**WHAT IS BEING ASKED:**
Retype the entries below word for word, starting at the line that contains "Given: Click the" and ending at the last entry. Leave the pictures out.

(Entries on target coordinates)
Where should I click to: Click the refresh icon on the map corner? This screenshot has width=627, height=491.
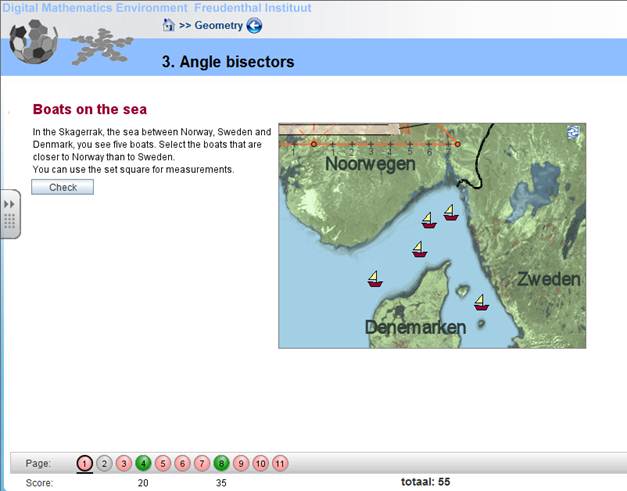574,133
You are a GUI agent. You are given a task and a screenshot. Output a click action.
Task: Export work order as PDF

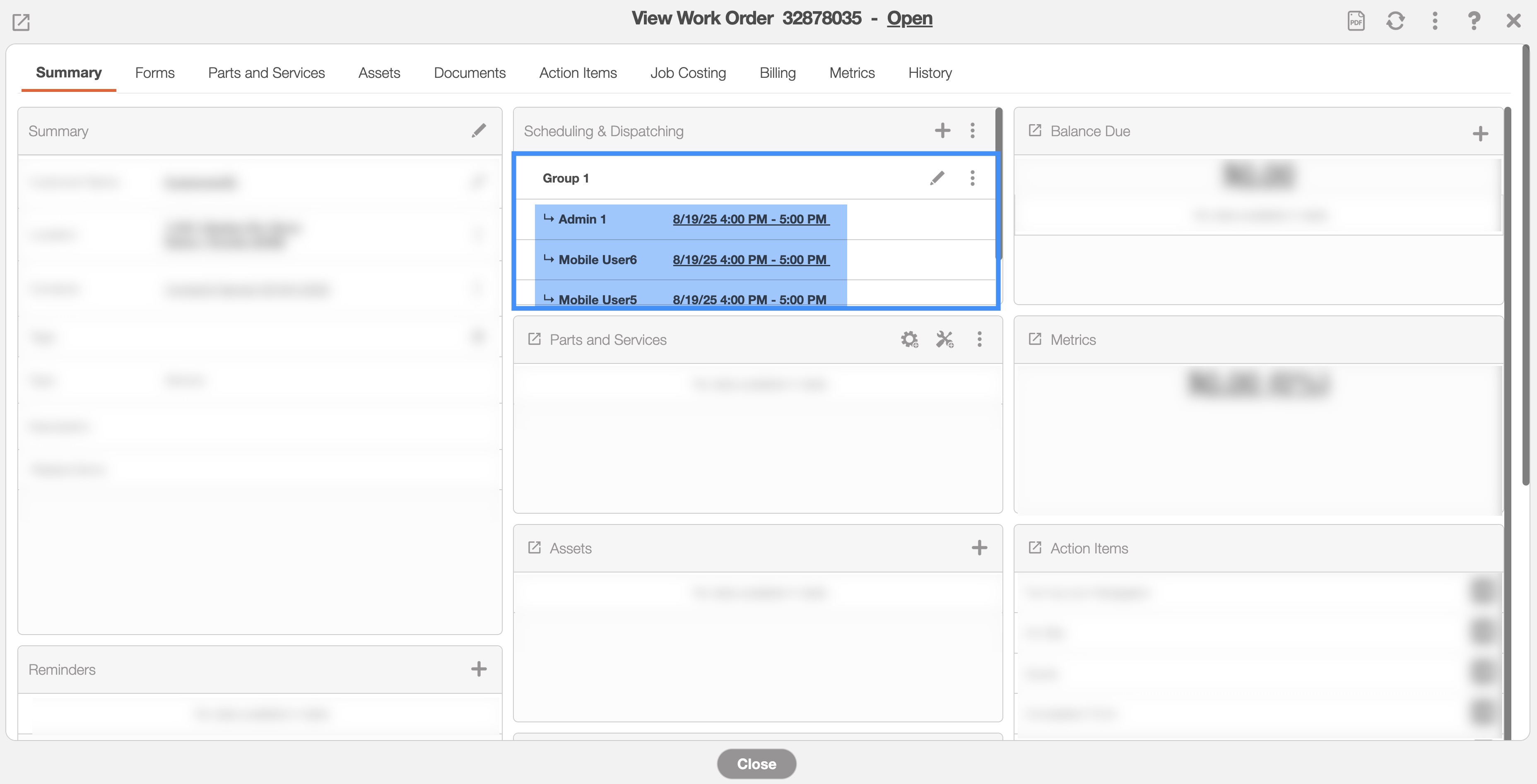point(1356,21)
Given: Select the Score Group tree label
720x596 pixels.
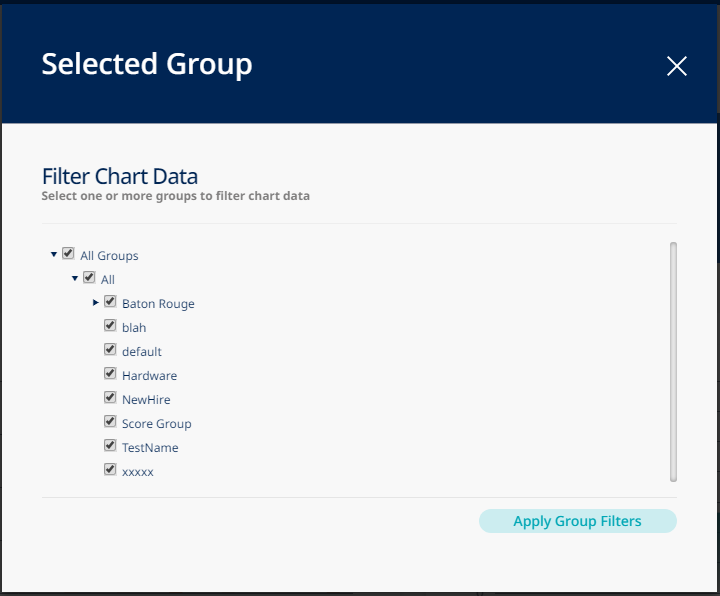Looking at the screenshot, I should coord(156,424).
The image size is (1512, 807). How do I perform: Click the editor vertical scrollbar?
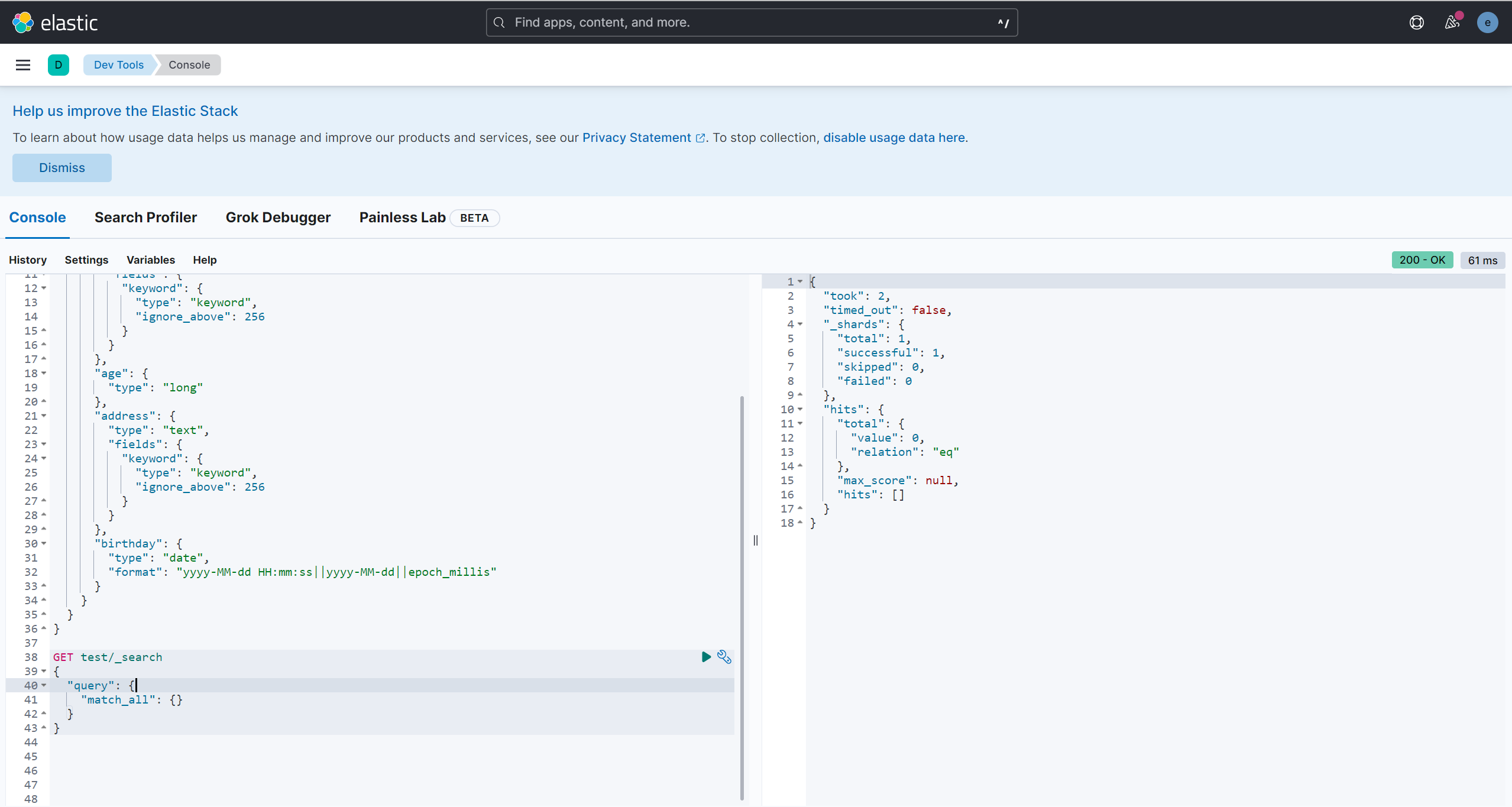[742, 597]
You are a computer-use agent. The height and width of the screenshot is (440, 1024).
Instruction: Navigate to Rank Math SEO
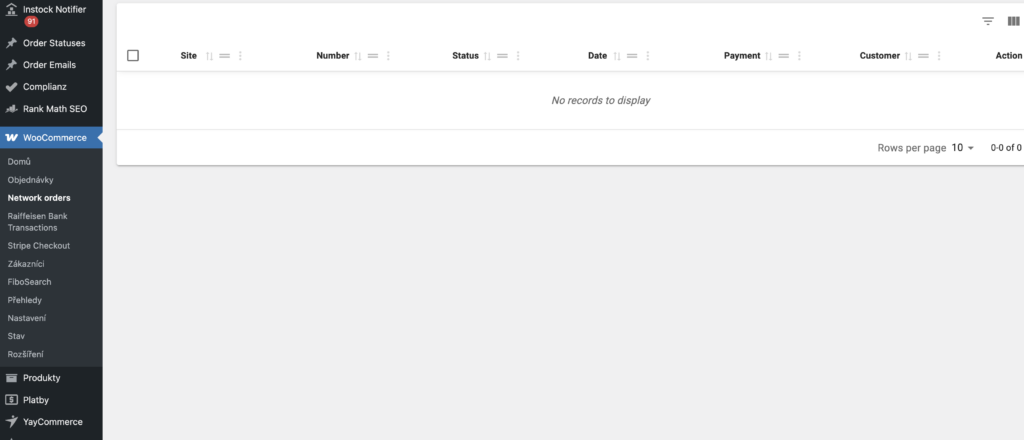[55, 108]
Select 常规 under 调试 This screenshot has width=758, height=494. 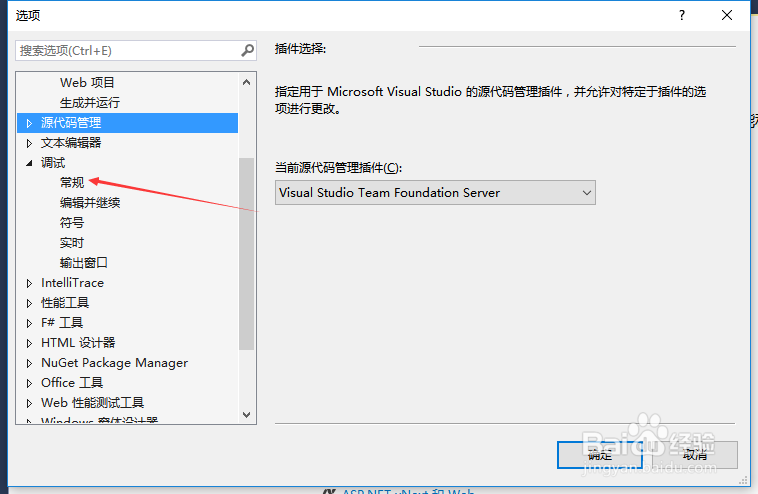pos(72,183)
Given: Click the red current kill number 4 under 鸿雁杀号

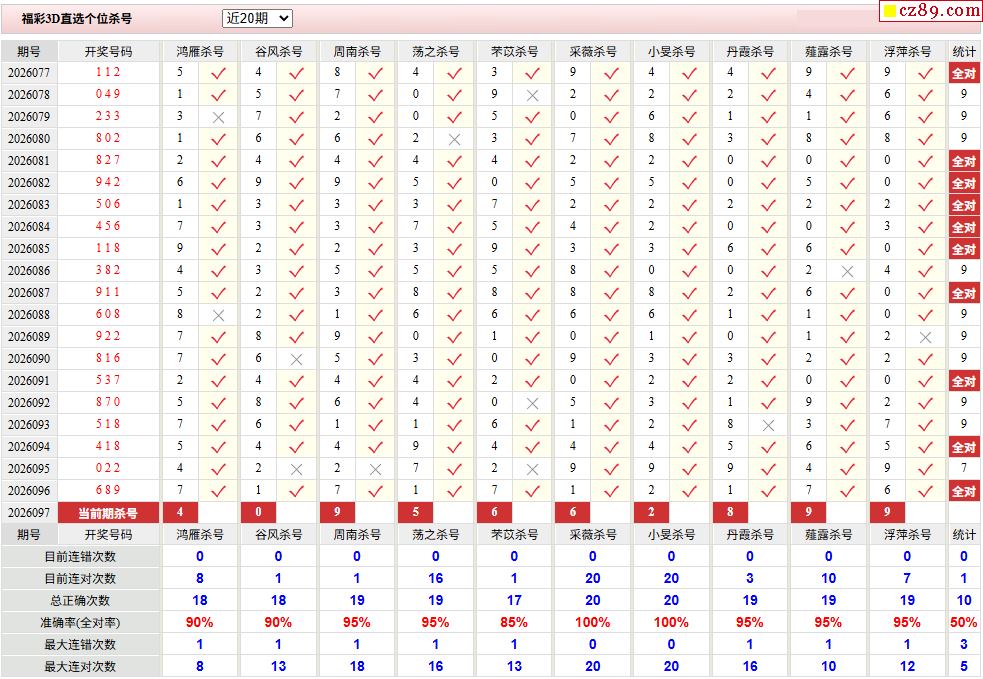Looking at the screenshot, I should pyautogui.click(x=180, y=513).
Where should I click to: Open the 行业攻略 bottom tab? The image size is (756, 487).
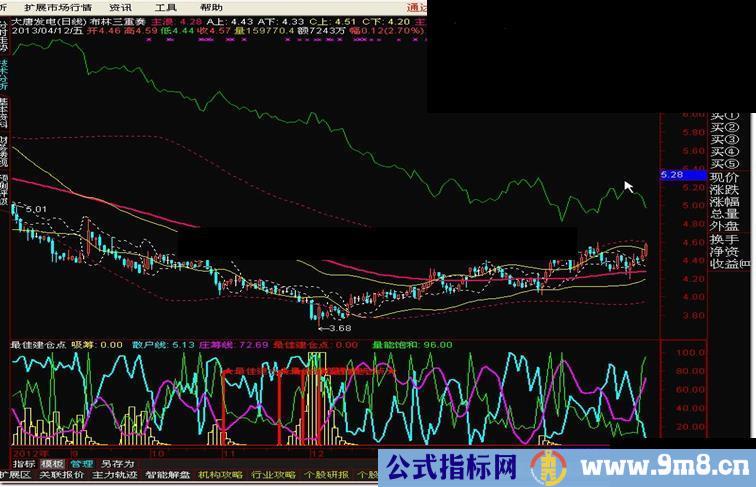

**OUTPUT BELOW:**
Given: Click the red current kill number 4 under 鸿雁杀号

Looking at the screenshot, I should pyautogui.click(x=180, y=513).
Where should I click to: Open the 行业攻略 bottom tab? The image size is (756, 487).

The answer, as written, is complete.